As part of Trans Awareness Week, Charlton Invicta's Julia shares her story.
Julia joined Charlton Invicta in 2020 and plays as a striker in the mixed London Unity League. She also plays for Stonewall FC’s Women and Non-Binary team.
I’d moved to south-east London and wanted to get back into team sport to get fit while having fun and making friends, but I didn’t know where to start as an LGBTQ+ woman. After hearing about Invicta through Charlton Athletic’s Proud Valiants supporters group, I gave mixed inclusive football a go down the road at Sparrows Lane and I haven’t looked back since. I was nervous at first – I didn’t know how I’d fit in at a mixed team and it took a while to pick up my first touch! But football was a vital outlet throughout Covid and I’ve come away with many fond memories, from a brace in a derby against Millwall Pride to a GFSN away trip to Dublin.
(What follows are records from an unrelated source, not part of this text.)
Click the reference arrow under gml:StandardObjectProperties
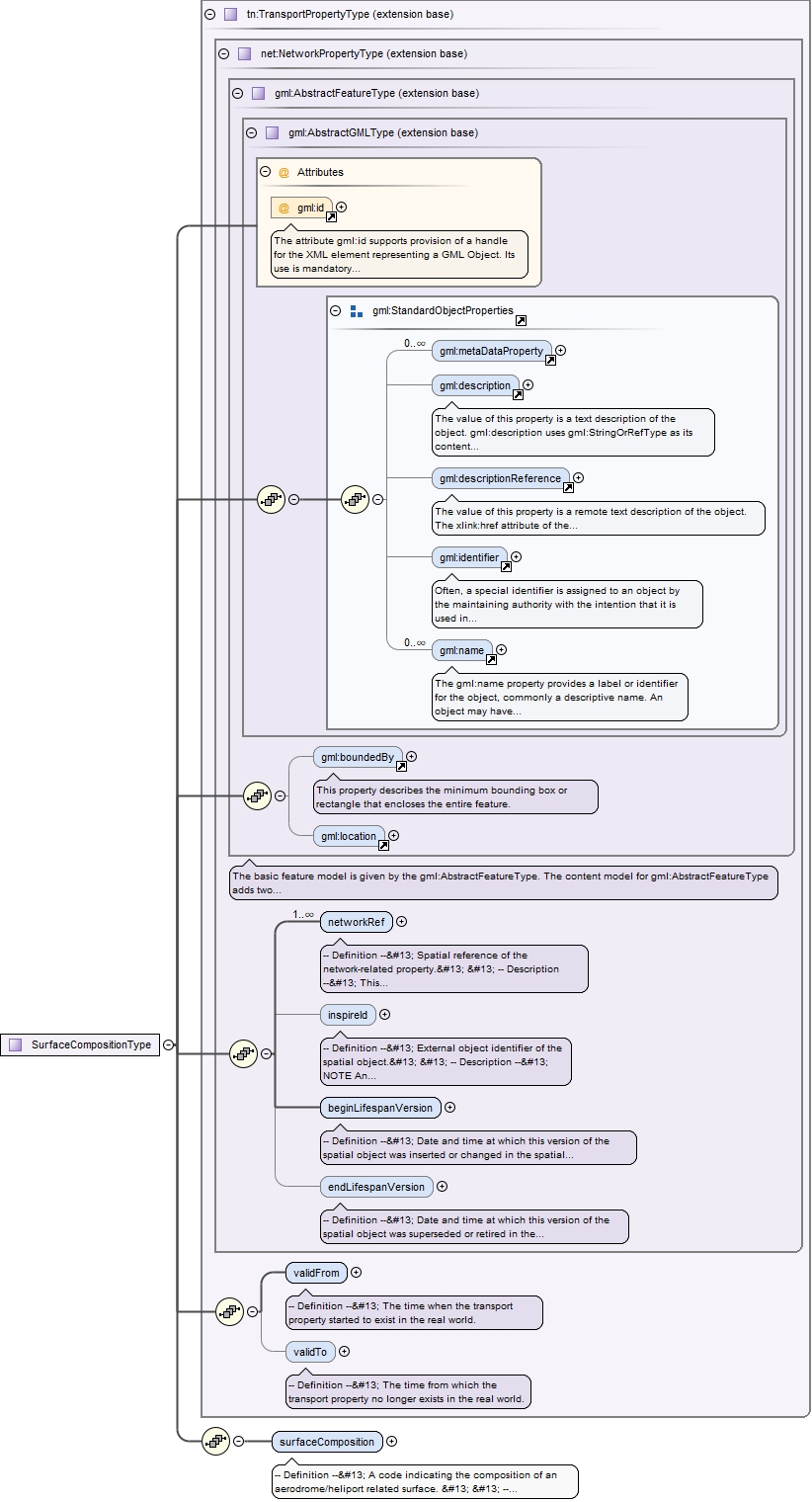812x1502 pixels. 521,320
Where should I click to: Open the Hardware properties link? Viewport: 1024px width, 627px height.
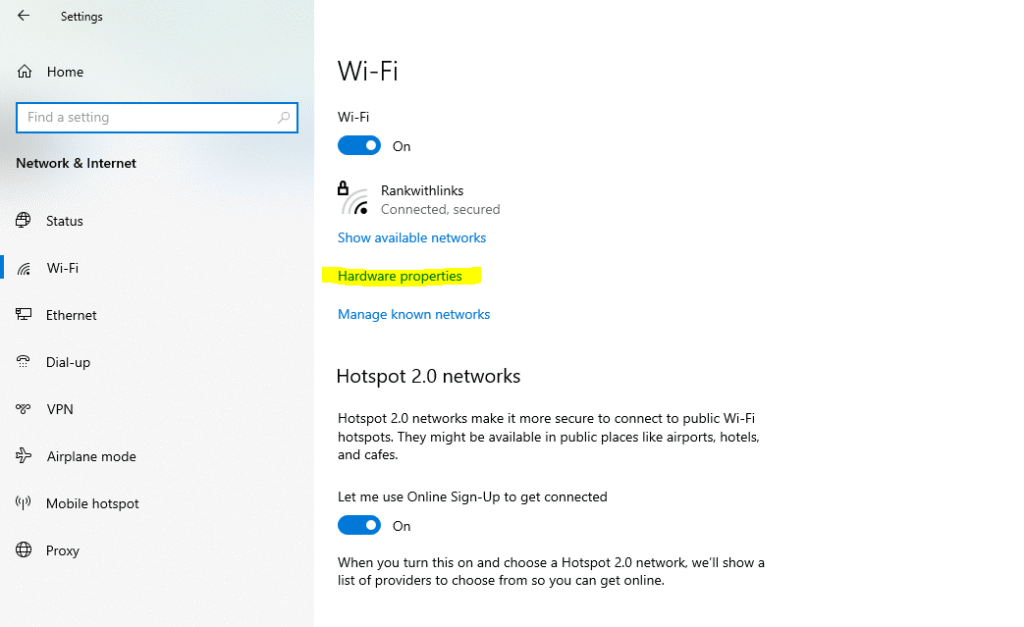[x=400, y=276]
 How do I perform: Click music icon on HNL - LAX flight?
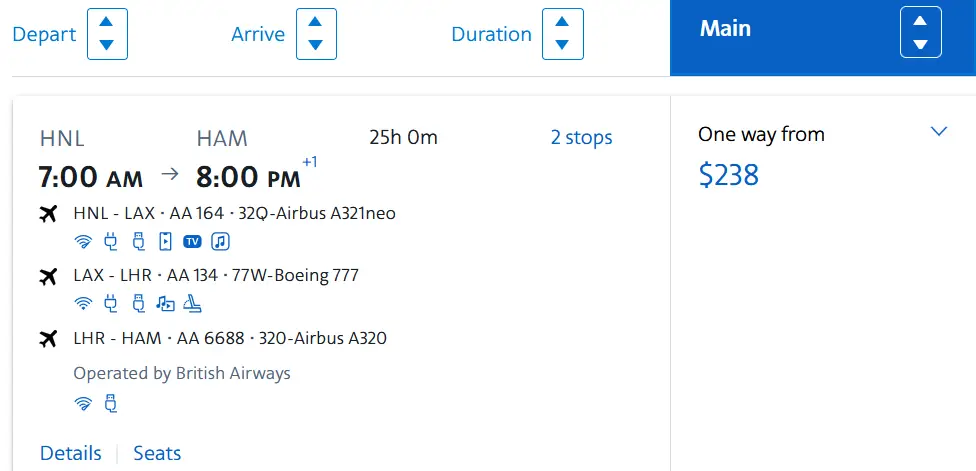[220, 241]
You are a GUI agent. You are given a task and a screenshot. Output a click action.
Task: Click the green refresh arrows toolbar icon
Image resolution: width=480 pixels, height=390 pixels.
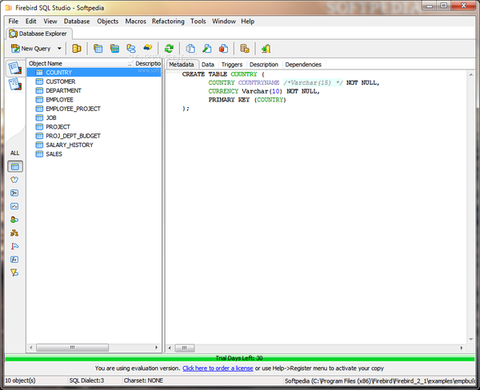(x=169, y=49)
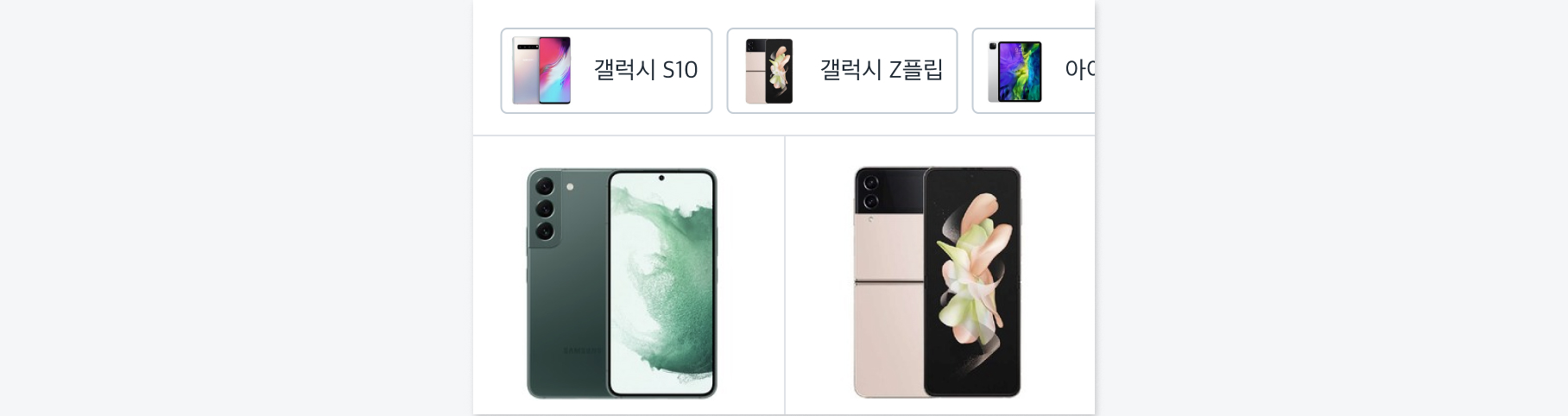The width and height of the screenshot is (1568, 416).
Task: Click the green phone's plain back panel
Action: (x=566, y=319)
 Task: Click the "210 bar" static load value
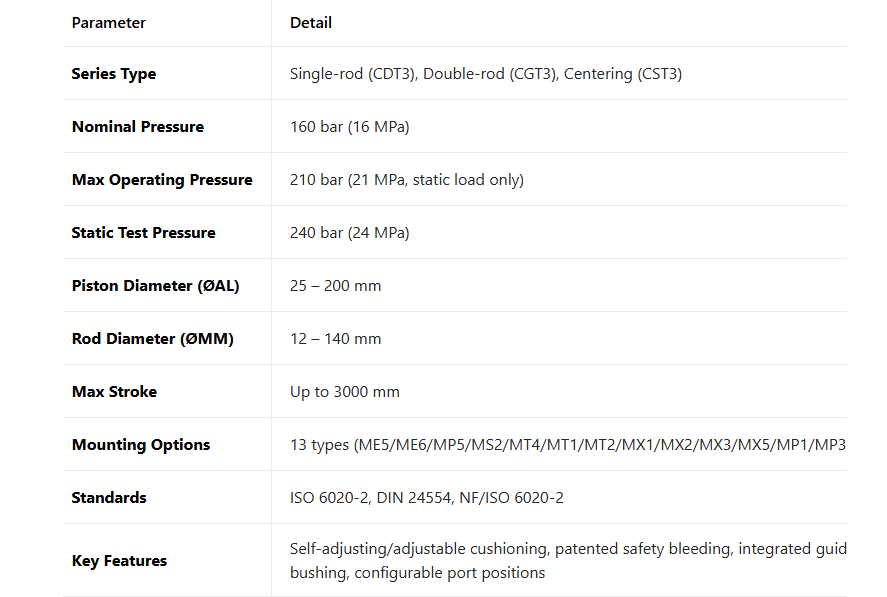coord(406,180)
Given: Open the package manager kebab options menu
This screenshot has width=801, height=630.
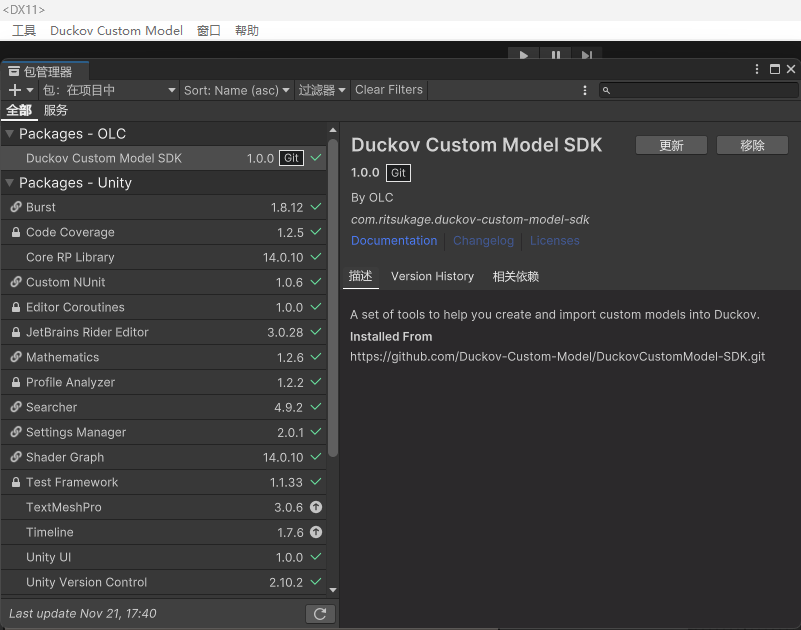Looking at the screenshot, I should click(585, 90).
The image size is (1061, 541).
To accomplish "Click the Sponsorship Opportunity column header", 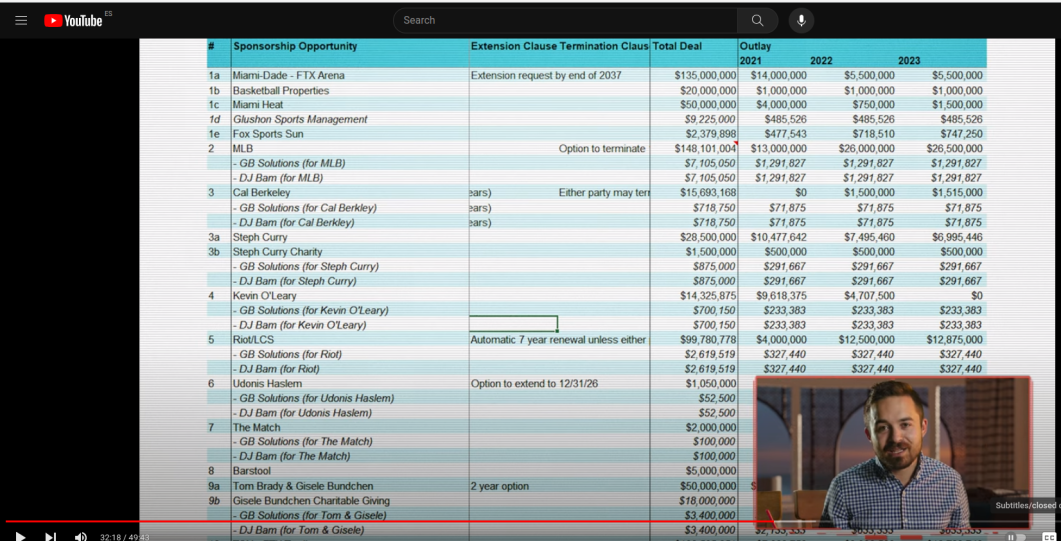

While Stonewall FC are Invicta’s rivals in the London Unity League, they also launched a Women and Non-Binary team in 2021. Julia balances her time (and loyalties) between both teams and Invicta vs Stonewall fixtures are a personal highlight every season!
But mainstream football often isn’t inclusive and discrimination remains rife from the stands and on grassroots pitches. LGBTQ+ players are still subject to homophobic and transphobic taunts and violence, no Premier League player has come out as gay, and the last two men’s World Cups have been hosted by countries that criminalise LGBTQ+ identities. Women’s football is more welcoming but faces its own challenges – teams are still deprived of resources and pitches 50 years after the FA ban was lifted and One Love armbands were also banned at the Women’s World Cup.
Transgender Awareness Week reminds us that 2023 is a particularly difficult time to be transgender. The government is stirring culture wars and bigotry while seeking to strip trans people of their rights, from undermining gender recognition to banning trans women from female NHS wards. The picture is no better around the world, with similar narratives playing out in the US and elsewhere while many parts of the world remain actively dangerous for trans people. In football, FA rules and processes make participation in affiliated football a minefield for trans people.
This makes spaces that welcome trans footballers all the more important, where marginalised communities can come together and enjoy the game that most take for granted. Seemingly small steps like sharing names and pronouns and offering inclusive changing rooms break down barriers and empower people to take that first step onto a pitch, often after a lifetime of being excluded. A game of football does not solve the suffering trans people face in the wider world, but those worries and traumas can be set aside for 90 minutes by two teams and a football, even on a cold and wet November evening.